** PROVIDED RECORDS follows **

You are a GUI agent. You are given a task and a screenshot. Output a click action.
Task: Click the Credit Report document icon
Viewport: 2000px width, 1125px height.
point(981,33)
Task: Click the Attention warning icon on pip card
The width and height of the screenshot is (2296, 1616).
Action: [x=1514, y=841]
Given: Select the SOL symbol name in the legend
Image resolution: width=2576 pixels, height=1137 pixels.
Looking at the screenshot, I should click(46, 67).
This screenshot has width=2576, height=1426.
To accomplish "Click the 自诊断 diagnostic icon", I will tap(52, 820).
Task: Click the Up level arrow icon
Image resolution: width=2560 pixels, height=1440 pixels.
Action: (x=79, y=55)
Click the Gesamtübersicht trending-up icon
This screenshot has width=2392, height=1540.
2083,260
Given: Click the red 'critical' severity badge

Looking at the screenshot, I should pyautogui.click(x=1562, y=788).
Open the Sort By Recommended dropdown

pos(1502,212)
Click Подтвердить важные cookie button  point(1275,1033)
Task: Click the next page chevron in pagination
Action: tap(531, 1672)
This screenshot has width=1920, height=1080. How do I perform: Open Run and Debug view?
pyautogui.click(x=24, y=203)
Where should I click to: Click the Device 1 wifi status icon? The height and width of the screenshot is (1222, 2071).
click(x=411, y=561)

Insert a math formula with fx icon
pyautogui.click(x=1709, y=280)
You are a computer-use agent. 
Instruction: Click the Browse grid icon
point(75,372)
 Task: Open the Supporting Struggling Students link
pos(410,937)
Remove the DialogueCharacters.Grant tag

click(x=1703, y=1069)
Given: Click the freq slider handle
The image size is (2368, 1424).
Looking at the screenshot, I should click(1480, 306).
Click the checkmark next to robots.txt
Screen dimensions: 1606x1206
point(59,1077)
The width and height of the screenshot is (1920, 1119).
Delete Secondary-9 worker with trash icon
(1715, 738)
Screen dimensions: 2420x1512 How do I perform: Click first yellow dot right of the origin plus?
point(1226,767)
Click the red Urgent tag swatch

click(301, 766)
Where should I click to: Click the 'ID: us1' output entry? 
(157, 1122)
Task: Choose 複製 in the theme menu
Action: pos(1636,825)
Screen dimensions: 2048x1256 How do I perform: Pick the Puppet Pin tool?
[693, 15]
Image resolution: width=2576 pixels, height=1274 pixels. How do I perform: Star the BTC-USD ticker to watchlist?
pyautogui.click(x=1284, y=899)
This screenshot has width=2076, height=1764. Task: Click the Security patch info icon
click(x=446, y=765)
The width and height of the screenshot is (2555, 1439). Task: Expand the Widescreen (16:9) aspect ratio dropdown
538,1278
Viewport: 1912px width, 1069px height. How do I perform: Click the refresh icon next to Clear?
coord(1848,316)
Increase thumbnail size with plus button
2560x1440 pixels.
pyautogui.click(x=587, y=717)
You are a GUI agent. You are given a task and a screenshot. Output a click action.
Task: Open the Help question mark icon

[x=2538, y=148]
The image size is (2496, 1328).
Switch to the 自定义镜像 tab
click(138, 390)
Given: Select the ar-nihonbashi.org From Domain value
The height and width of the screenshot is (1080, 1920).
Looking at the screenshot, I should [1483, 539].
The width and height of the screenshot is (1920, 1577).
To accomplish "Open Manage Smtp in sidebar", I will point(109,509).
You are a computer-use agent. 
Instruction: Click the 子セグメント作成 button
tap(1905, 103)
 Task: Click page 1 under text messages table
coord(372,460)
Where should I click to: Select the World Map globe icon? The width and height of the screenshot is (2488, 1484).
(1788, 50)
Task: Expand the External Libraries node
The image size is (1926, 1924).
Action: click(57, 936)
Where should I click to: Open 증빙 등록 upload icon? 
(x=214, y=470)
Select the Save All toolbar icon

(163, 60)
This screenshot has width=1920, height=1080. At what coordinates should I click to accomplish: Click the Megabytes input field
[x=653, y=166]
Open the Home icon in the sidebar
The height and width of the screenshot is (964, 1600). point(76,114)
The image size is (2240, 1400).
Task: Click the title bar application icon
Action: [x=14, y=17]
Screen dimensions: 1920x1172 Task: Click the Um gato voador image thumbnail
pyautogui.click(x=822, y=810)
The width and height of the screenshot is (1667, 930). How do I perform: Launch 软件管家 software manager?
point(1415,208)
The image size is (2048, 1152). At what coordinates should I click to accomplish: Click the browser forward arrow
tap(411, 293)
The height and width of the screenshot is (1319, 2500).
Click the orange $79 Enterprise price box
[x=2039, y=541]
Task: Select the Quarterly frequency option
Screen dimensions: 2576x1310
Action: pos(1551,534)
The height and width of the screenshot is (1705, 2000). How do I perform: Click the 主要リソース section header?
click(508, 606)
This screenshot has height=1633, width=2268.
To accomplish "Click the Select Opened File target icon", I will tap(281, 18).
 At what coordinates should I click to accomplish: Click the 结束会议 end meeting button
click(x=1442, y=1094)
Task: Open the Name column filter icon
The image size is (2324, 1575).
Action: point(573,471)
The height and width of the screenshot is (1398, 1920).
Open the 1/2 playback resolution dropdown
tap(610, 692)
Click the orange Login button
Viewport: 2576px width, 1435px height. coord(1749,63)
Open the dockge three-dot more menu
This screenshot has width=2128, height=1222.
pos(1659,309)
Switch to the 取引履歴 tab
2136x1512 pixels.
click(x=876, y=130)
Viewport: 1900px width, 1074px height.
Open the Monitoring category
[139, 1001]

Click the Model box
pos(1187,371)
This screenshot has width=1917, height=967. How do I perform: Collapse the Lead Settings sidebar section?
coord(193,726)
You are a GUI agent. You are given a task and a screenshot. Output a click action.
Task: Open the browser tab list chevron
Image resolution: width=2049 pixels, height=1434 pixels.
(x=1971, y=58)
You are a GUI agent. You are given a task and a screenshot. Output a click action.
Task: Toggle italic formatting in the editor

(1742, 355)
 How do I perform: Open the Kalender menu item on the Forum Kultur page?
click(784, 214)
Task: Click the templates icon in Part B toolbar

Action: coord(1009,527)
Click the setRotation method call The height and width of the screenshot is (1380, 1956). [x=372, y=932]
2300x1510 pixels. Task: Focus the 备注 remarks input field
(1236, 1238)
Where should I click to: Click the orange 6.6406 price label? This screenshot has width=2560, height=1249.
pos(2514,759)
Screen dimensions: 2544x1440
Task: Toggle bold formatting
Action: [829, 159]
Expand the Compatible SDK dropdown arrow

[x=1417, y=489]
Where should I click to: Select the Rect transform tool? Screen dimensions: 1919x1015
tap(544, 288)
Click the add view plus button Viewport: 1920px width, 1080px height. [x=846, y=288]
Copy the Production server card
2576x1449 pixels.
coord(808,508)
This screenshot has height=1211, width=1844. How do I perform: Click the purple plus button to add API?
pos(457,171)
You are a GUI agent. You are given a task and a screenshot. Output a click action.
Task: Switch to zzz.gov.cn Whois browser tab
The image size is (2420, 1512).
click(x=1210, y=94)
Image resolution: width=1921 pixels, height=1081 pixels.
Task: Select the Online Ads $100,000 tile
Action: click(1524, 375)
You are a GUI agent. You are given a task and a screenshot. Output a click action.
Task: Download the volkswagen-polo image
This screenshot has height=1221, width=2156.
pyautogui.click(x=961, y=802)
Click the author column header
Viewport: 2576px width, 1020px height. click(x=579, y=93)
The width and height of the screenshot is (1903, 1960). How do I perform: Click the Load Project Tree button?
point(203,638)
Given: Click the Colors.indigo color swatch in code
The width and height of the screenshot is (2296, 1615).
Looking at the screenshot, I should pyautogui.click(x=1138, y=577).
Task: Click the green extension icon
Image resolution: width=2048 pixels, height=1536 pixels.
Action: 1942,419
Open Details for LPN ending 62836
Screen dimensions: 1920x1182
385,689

** End of PROVIDED RECORDS **

YOUR ASSIGNMENT: Reproduce every entry above without a single alteration.

RESULT FOR THIS EXERCISE:
You are a GUI agent. You are given a task and a screenshot. Output a click action.
Task: Click the Credit Report document icon
Viewport: 2000px width, 1125px height.
point(981,33)
Task: Click the Attention warning icon on pip card
The width and height of the screenshot is (2296, 1616).
Action: [x=1514, y=841]
Given: Select the SOL symbol name in the legend
Image resolution: width=2576 pixels, height=1137 pixels.
Looking at the screenshot, I should click(46, 67).
This screenshot has width=2576, height=1426.
To accomplish "Click the 自诊断 diagnostic icon", I will tap(52, 820).
Task: Click the Up level arrow icon
Image resolution: width=2560 pixels, height=1440 pixels.
Action: (x=79, y=55)
Click the Gesamtübersicht trending-up icon
This screenshot has width=2392, height=1540.
2083,260
Given: Click the red 'critical' severity badge

Looking at the screenshot, I should pyautogui.click(x=1562, y=788).
Open the Sort By Recommended dropdown

pos(1502,212)
Click Подтвердить важные cookie button  point(1275,1033)
Task: Click the next page chevron in pagination
Action: tap(531, 1672)
This screenshot has width=1920, height=1080. How do I perform: Open Run and Debug view?
pyautogui.click(x=24, y=203)
Where should I click to: Click the Device 1 wifi status icon? The height and width of the screenshot is (1222, 2071).
click(x=411, y=561)

Insert a math formula with fx icon
pyautogui.click(x=1709, y=280)
You are a computer-use agent. 
Instruction: Click the Browse grid icon
point(75,372)
 Task: Open the Supporting Struggling Students link
pos(410,937)
Remove the DialogueCharacters.Grant tag

click(x=1703, y=1069)
Given: Click the freq slider handle
The image size is (2368, 1424).
Looking at the screenshot, I should click(1480, 306).
Click the checkmark next to robots.txt
Screen dimensions: 1606x1206
point(59,1077)
The width and height of the screenshot is (1920, 1119).
Delete Secondary-9 worker with trash icon
(1715, 738)
Screen dimensions: 2420x1512 How do I perform: Click first yellow dot right of the origin plus?
point(1226,767)
Click the red Urgent tag swatch

click(301, 766)
Where should I click to: Click the 'ID: us1' output entry? 
(157, 1122)
Task: Choose 複製 in the theme menu
Action: pos(1636,825)
Screen dimensions: 2048x1256 How do I perform: Pick the Puppet Pin tool?
[693, 15]
Image resolution: width=2576 pixels, height=1274 pixels. How do I perform: Star the BTC-USD ticker to watchlist?
pyautogui.click(x=1284, y=899)
This screenshot has width=2076, height=1764. Task: Click the Security patch info icon
click(x=446, y=765)
The width and height of the screenshot is (2555, 1439). Task: Expand the Widescreen (16:9) aspect ratio dropdown
538,1278
Viewport: 1912px width, 1069px height. How do I perform: Click the refresh icon next to Clear?
coord(1848,316)
Increase thumbnail size with plus button
2560x1440 pixels.
pyautogui.click(x=587, y=717)
You are a GUI agent. You are given a task and a screenshot. Output a click action.
Task: Open the Help question mark icon

[x=2538, y=148]
The image size is (2496, 1328).
Switch to the 自定义镜像 tab
click(138, 390)
Given: Select the ar-nihonbashi.org From Domain value
The height and width of the screenshot is (1080, 1920).
Looking at the screenshot, I should [1483, 539].
The width and height of the screenshot is (1920, 1577).
To accomplish "Open Manage Smtp in sidebar", I will point(109,509).
You are a computer-use agent. 
Instruction: Click the 子セグメント作成 button
tap(1905, 103)
 Task: Click page 1 under text messages table
coord(372,460)
Where should I click to: Select the World Map globe icon? The width and height of the screenshot is (2488, 1484).
(1788, 50)
Task: Expand the External Libraries node
The image size is (1926, 1924).
Action: click(57, 936)
Where should I click to: Open 증빙 등록 upload icon? 
(x=214, y=470)
Select the Save All toolbar icon

(163, 60)
This screenshot has width=1920, height=1080. At what coordinates should I click to accomplish: Click the Megabytes input field
[x=653, y=166]
Open the Home icon in the sidebar
The height and width of the screenshot is (964, 1600). point(76,114)
The image size is (2240, 1400).
Task: Click the title bar application icon
Action: [x=14, y=17]
Screen dimensions: 1920x1172 Task: Click the Um gato voador image thumbnail
pyautogui.click(x=822, y=810)
The width and height of the screenshot is (1667, 930). How do I perform: Launch 软件管家 software manager?
point(1415,208)
The image size is (2048, 1152). At what coordinates should I click to accomplish: Click the browser forward arrow
tap(411, 293)
The height and width of the screenshot is (1319, 2500).
Click the orange $79 Enterprise price box
[x=2039, y=541]
Task: Select the Quarterly frequency option
Screen dimensions: 2576x1310
Action: pos(1551,534)
The height and width of the screenshot is (1705, 2000). How do I perform: Click the 主要リソース section header?
click(508, 606)
This screenshot has height=1633, width=2268.
To accomplish "Click the Select Opened File target icon", I will tap(281, 18).
 At what coordinates should I click to accomplish: Click the 结束会议 end meeting button
click(x=1442, y=1094)
Task: Open the Name column filter icon
The image size is (2324, 1575).
Action: point(573,471)
The height and width of the screenshot is (1398, 1920).
Open the 1/2 playback resolution dropdown
tap(610, 692)
Click the orange Login button
Viewport: 2576px width, 1435px height. coord(1749,63)
Open the dockge three-dot more menu
This screenshot has width=2128, height=1222.
pos(1659,309)
Switch to the 取引履歴 tab
2136x1512 pixels.
click(x=876, y=130)
Viewport: 1900px width, 1074px height.
Open the Monitoring category
[139, 1001]

Click the Model box
pos(1187,371)
This screenshot has width=1917, height=967. How do I perform: Collapse the Lead Settings sidebar section?
coord(193,726)
You are a GUI agent. You are given a task and a screenshot. Output a click action.
Task: Open the browser tab list chevron
Image resolution: width=2049 pixels, height=1434 pixels.
(x=1971, y=58)
You are a GUI agent. You are given a task and a screenshot. Output a click action.
Task: Toggle italic formatting in the editor

(1742, 355)
 How do I perform: Open the Kalender menu item on the Forum Kultur page?
click(784, 214)
Task: Click the templates icon in Part B toolbar

Action: coord(1009,527)
Click the setRotation method call The height and width of the screenshot is (1380, 1956). [x=372, y=932]
2300x1510 pixels. Task: Focus the 备注 remarks input field
(1236, 1238)
Where should I click to: Click the orange 6.6406 price label? This screenshot has width=2560, height=1249.
pos(2514,759)
Screen dimensions: 2544x1440
Task: Toggle bold formatting
Action: [829, 159]
Expand the Compatible SDK dropdown arrow

[x=1417, y=489]
Where should I click to: Select the Rect transform tool? Screen dimensions: 1919x1015
tap(544, 288)
Click the add view plus button Viewport: 1920px width, 1080px height. [x=846, y=288]
Copy the Production server card
2576x1449 pixels.
coord(808,508)
This screenshot has height=1211, width=1844. How do I perform: Click the purple plus button to add API?
pos(457,171)
You are a GUI agent. You are given a task and a screenshot. Output a click action.
Task: Switch to zzz.gov.cn Whois browser tab
The image size is (2420, 1512).
click(x=1210, y=94)
Image resolution: width=1921 pixels, height=1081 pixels.
Task: Select the Online Ads $100,000 tile
Action: click(1524, 375)
You are a GUI agent. You are given a task and a screenshot. Output a click action.
Task: Download the volkswagen-polo image
This screenshot has height=1221, width=2156.
pyautogui.click(x=961, y=802)
Click the author column header
Viewport: 2576px width, 1020px height. click(x=579, y=93)
The width and height of the screenshot is (1903, 1960). How do I perform: Click the Load Project Tree button?
point(203,638)
Given: Click the Colors.indigo color swatch in code
The width and height of the screenshot is (2296, 1615).
Looking at the screenshot, I should pyautogui.click(x=1138, y=577).
Task: Click the green extension icon
Image resolution: width=2048 pixels, height=1536 pixels.
Action: 1942,419
Open Details for LPN ending 62836
Screen dimensions: 1920x1182
385,689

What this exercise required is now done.